Berapa lapis approval yang ideal untuk UMKM?
Untuk tim di bawah 20 orang, satu lapis approval biasanya sudah cukup, yaitu atasan langsung. Approval berlapis dua atau tiga justru memperlambat tanpa menambah kontrol, karena pemilik usaha pada praktiknya jarang menolak apa yang sudah disetujui atasan langsung. Tambah lapis kedua hanya untuk kasus tertentu, misalnya cuti panjang di atas lima hari kerja.
Bagaimana kalau atasan yang harus menyetujui sedang cuti juga?
Ini penyebab pengajuan mengendap yang paling sering kami temui. Solusinya adalah menetapkan backup approver sejak awal, yaitu satu orang pengganti yang otomatis berwenang menyetujui saat approver utama tidak aktif. Tetapkan juga batas waktu, misalnya bila tidak ada respons dalam dua hari kerja, pengajuan naik ke backup approver.

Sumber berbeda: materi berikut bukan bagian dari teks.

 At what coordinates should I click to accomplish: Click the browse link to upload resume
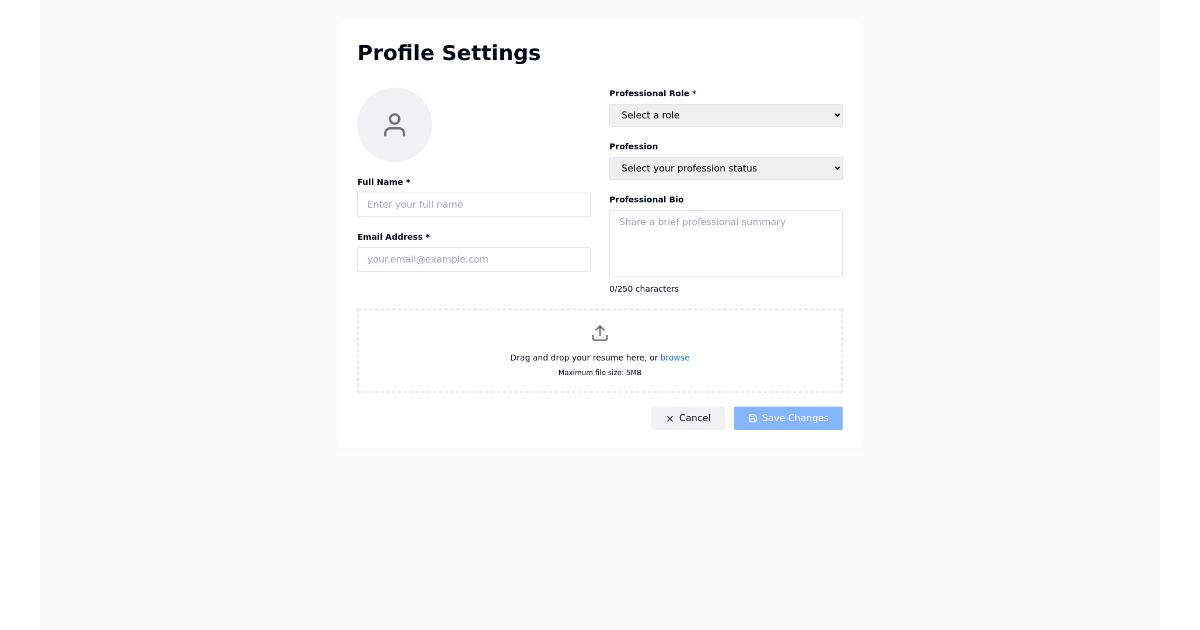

Apakah saldo cuti bisa terhitung otomatis?
Bisa, selama aturan saldonya ditulis jelas terlebih dahulu. Sistem menghitung saldo dari tiga hal: jatah awal per tahun, cuti yang sudah dipakai dan disetujui, dan aturan sisa cuti di akhir periode. Yang tidak bisa diotomatiskan adalah keputusan kebijakannya sendiri, misalnya apakah sisa cuti hangus atau boleh dibawa ke tahun berikutnya. Itu harus Anda tetapkan dulu.
Apakah Absenia sudah punya fitur cuti dan izin?
Sudah. Fitur cuti dan izin dengan approval sudah berjalan di Absenia, berdampingan dengan absensi selfie dan verifikasi GPS, atur shift, data karyawan, rekap kehadiran, dan laporan yang bisa diekspor. Yang masih dalam pengembangan dan akan hadir menyusul adalah payroll otomatis, slip gaji, hitung PPh 21, dan hitung BPJS.
Bagaimana cara memindahkan catatan cuti dari Excel ke sistem online?
Jangan pindahkan seluruh riwayat bertahun-tahun. Cukup tetapkan satu tanggal potong, masukkan saldo cuti berjalan setiap karyawan per tanggal itu sebagai angka awal, lalu jalankan semua pengajuan baru di sistem online. Simpan file Excel lama sebagai arsip. Migrasi seperti ini biasanya selesai dalam satu hari untuk tim di bawah 30 orang.